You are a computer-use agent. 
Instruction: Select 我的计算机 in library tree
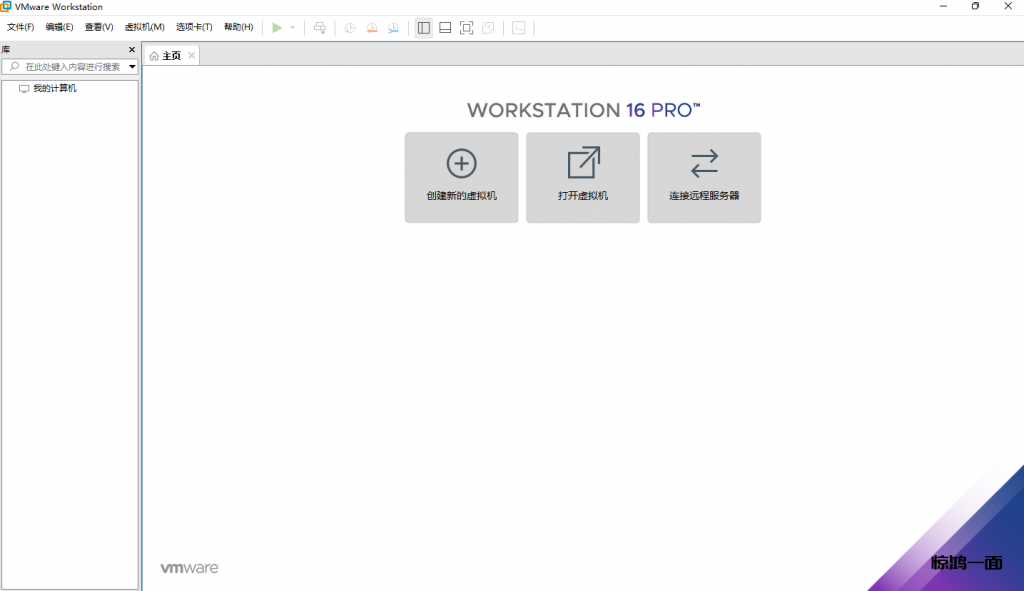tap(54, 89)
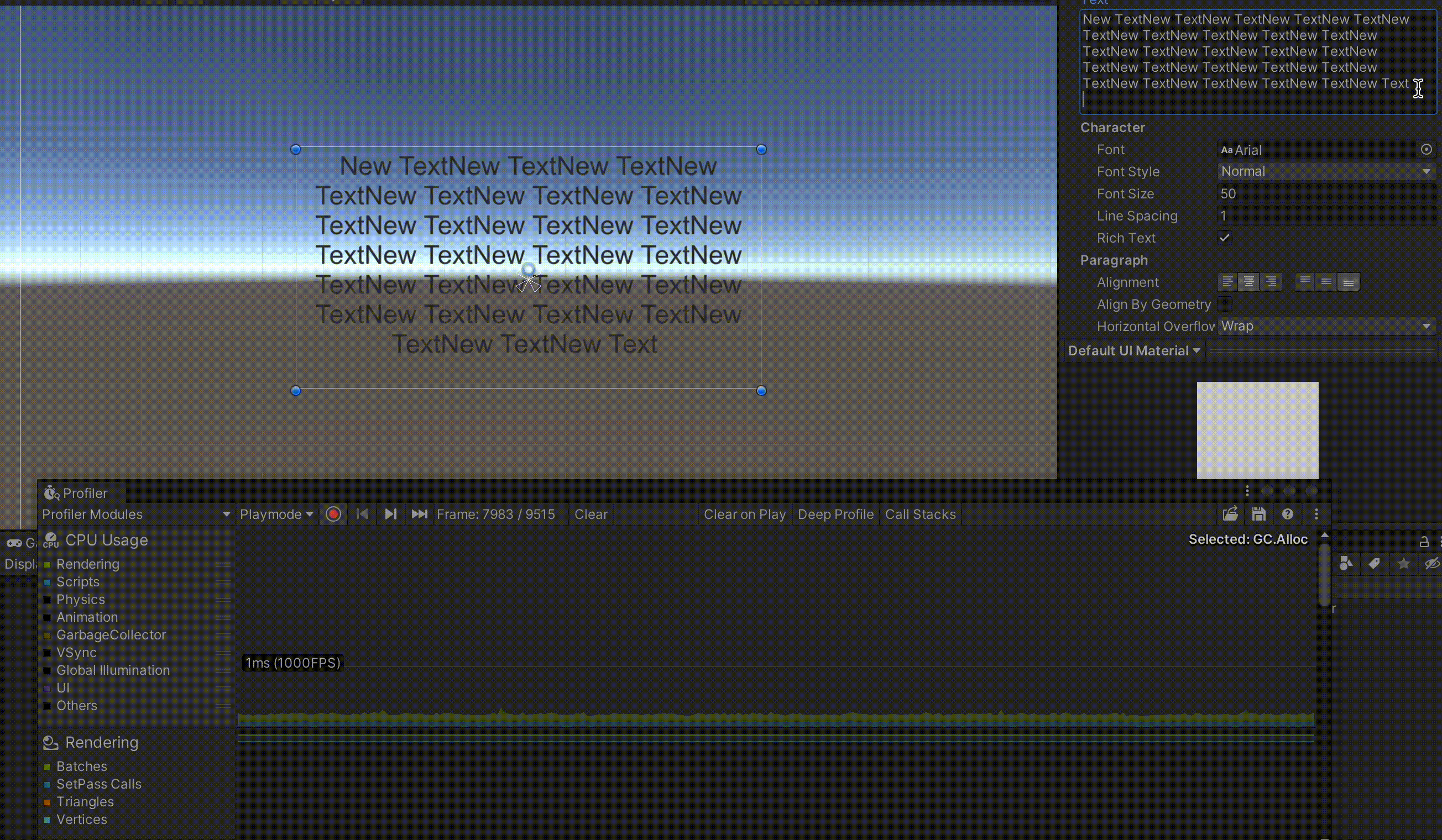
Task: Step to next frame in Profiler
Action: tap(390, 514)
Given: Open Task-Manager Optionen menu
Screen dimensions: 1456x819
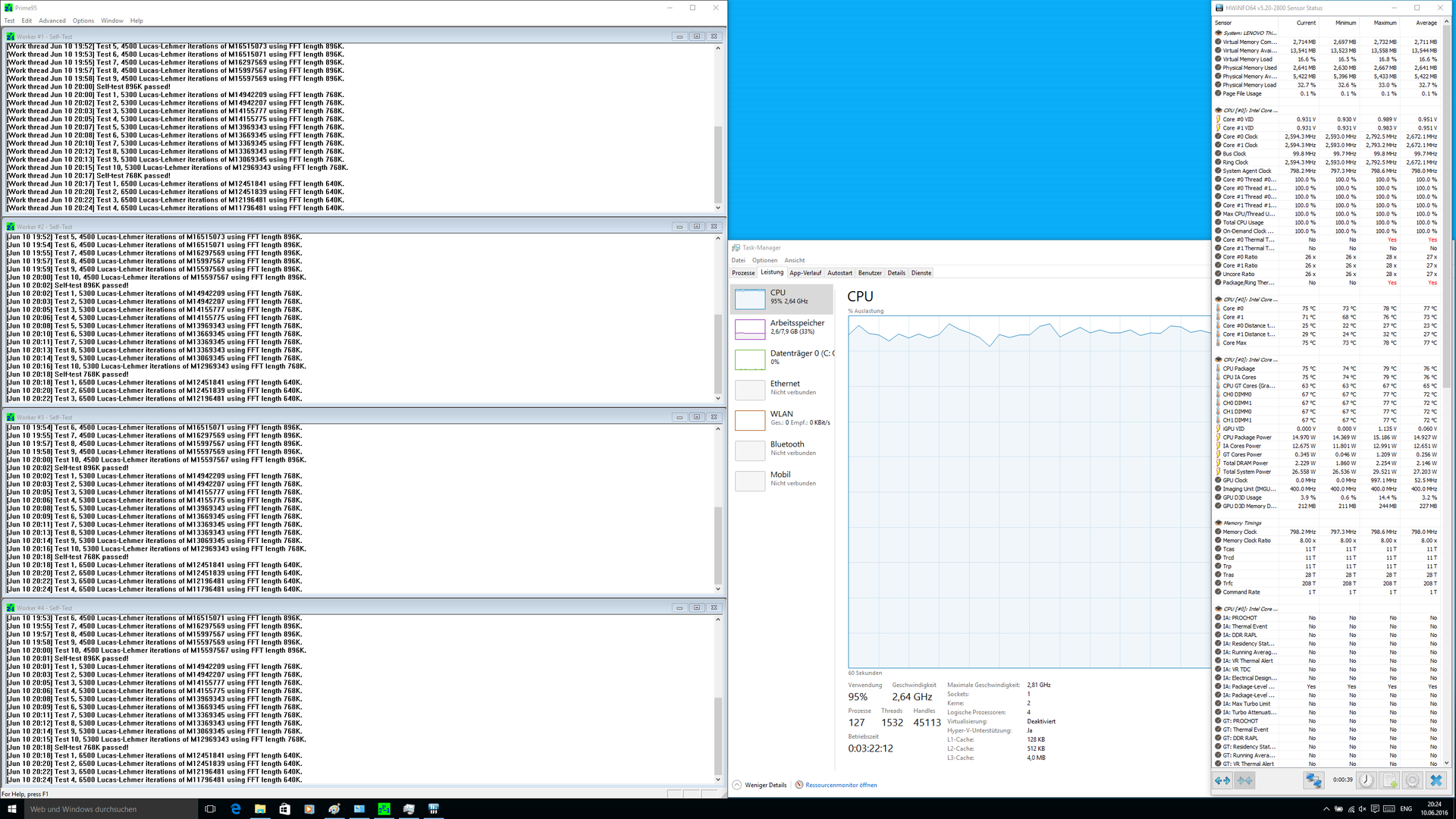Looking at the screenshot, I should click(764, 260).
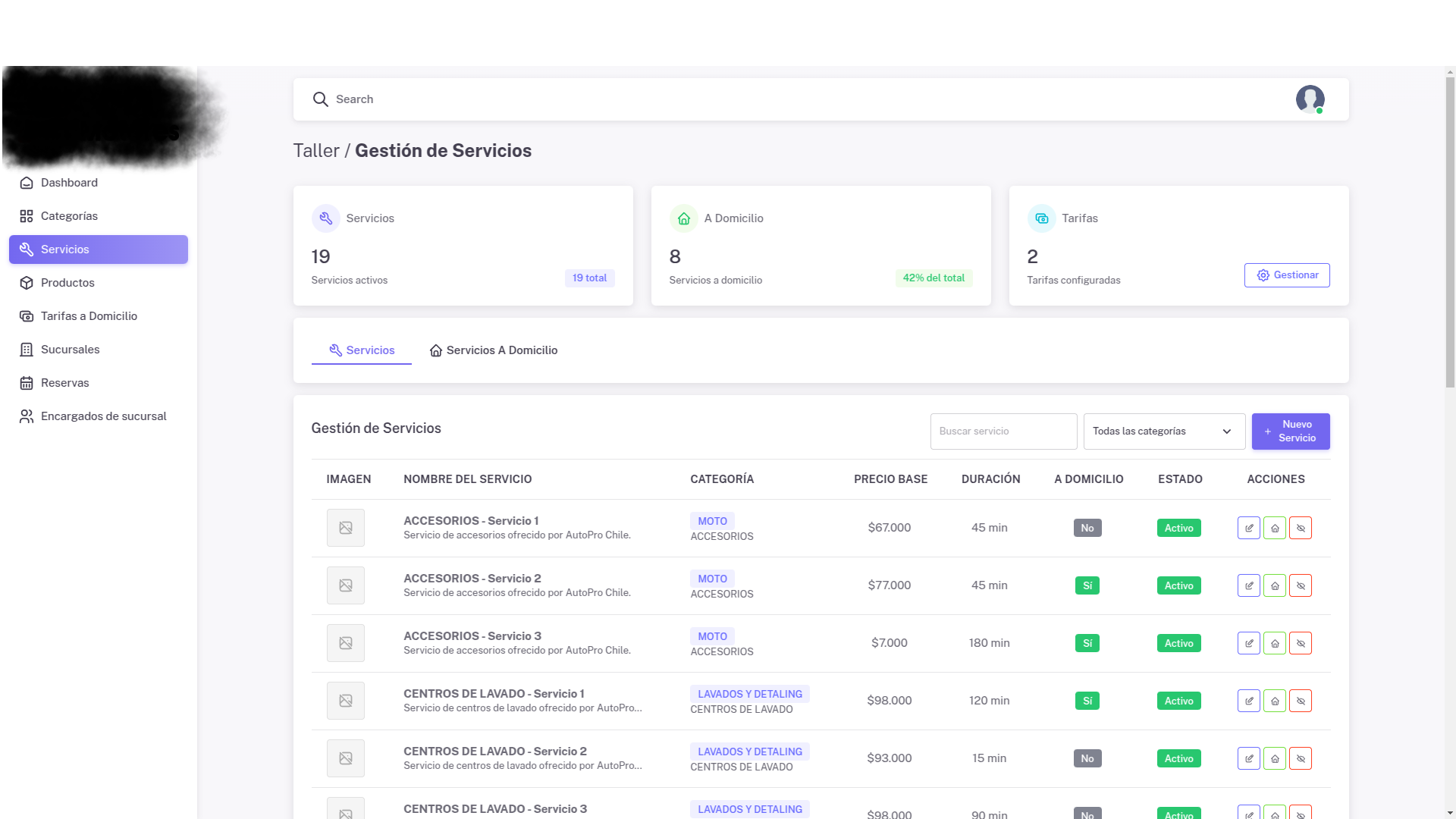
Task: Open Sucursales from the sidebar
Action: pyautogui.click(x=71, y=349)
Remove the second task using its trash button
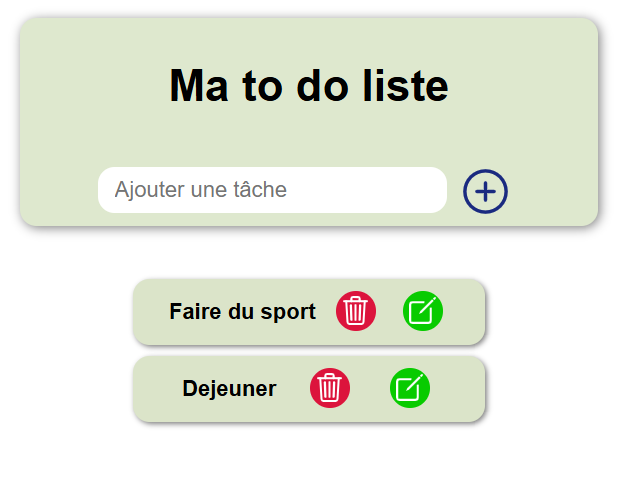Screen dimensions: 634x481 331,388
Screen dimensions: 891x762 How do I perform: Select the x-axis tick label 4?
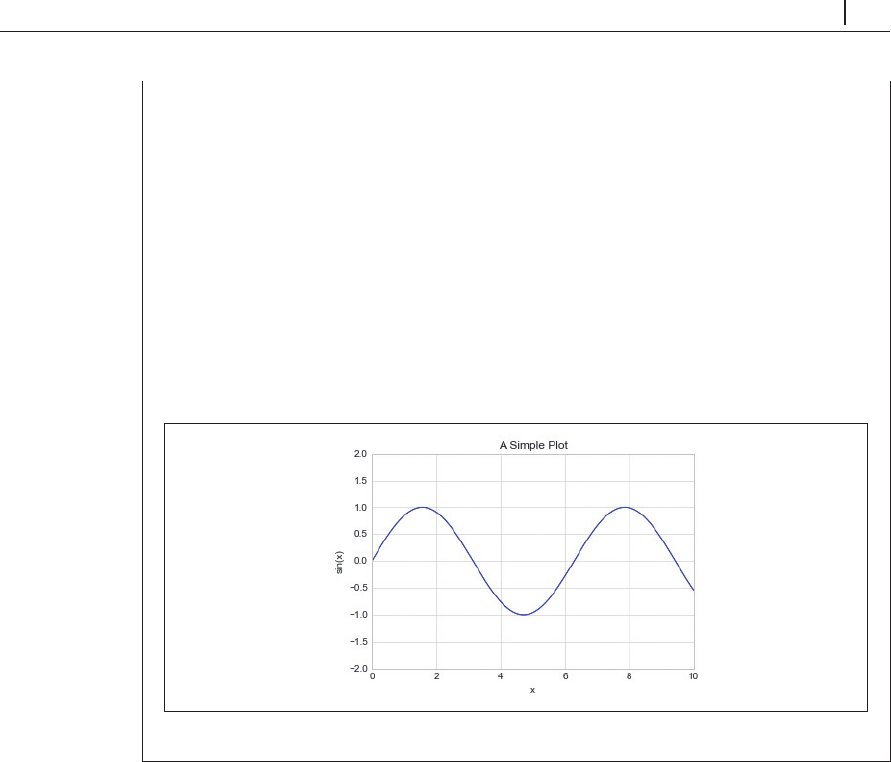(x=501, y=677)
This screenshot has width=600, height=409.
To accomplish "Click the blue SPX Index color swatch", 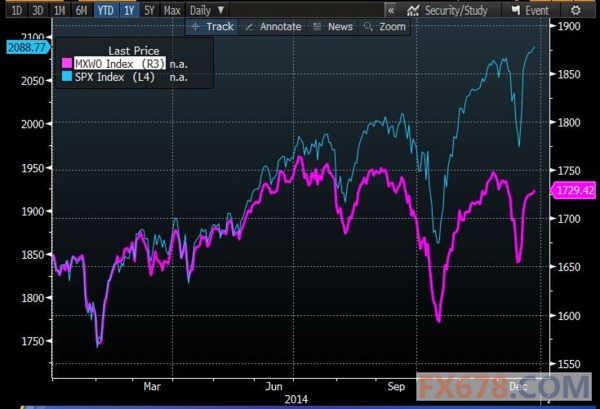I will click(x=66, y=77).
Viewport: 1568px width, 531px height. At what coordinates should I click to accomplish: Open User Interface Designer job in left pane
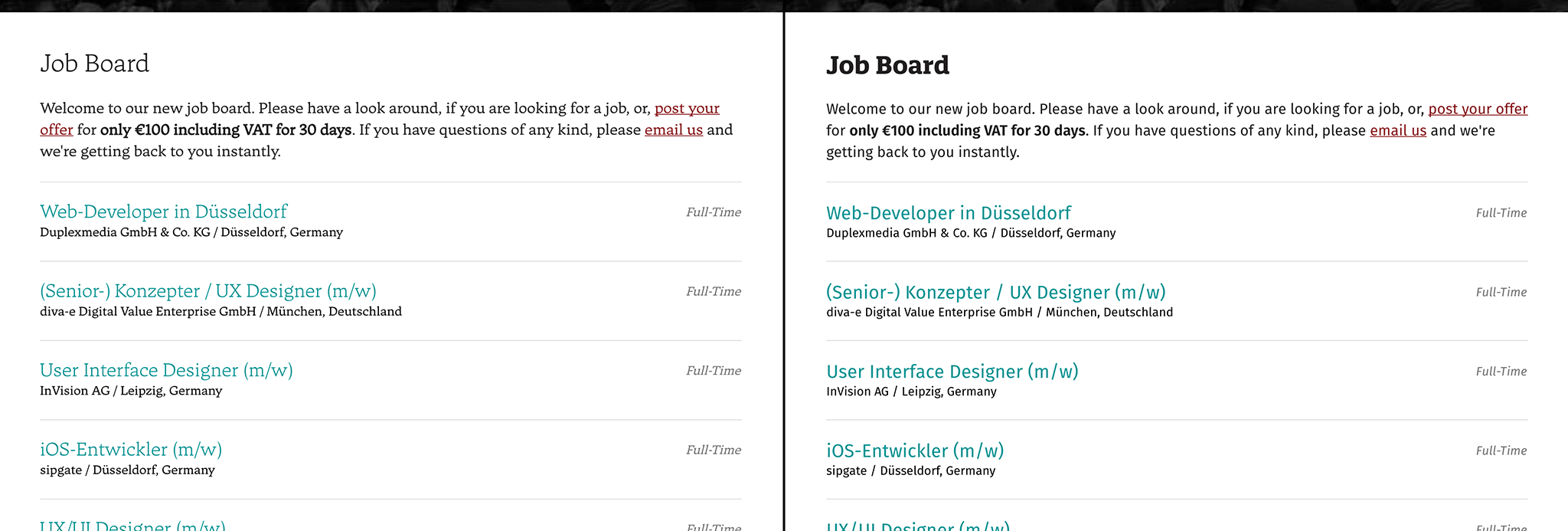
=====
Exercise brief:
Express the data as a Markdown table, from the start through the line that contains "Action: pyautogui.click(x=71, y=349)" (inclusive). Use the columns Row and Text, give a row number and the line in each row, omit blank lines, and leave the pictures out.

Finished exercise:
| Row | Text |
|---|---|
| 1 | You are a computer-use agent.  |
| 2 | Instruction: Select 我的计算机 in library tree |
| 3 | tap(54, 89) |
| 4 | Task: Step to next frame in Profiler |
| 5 | Action: tap(390, 514) |
| 6 | Given: Open Task-Manager Optionen menu |
| 7 | Screen dimensions: 1456x819 |
| 8 | Looking at the screenshot, I should click(764, 260). |
| 9 | Task: Open Sucursales from the sidebar |
| 10 | Action: pyautogui.click(x=71, y=349) |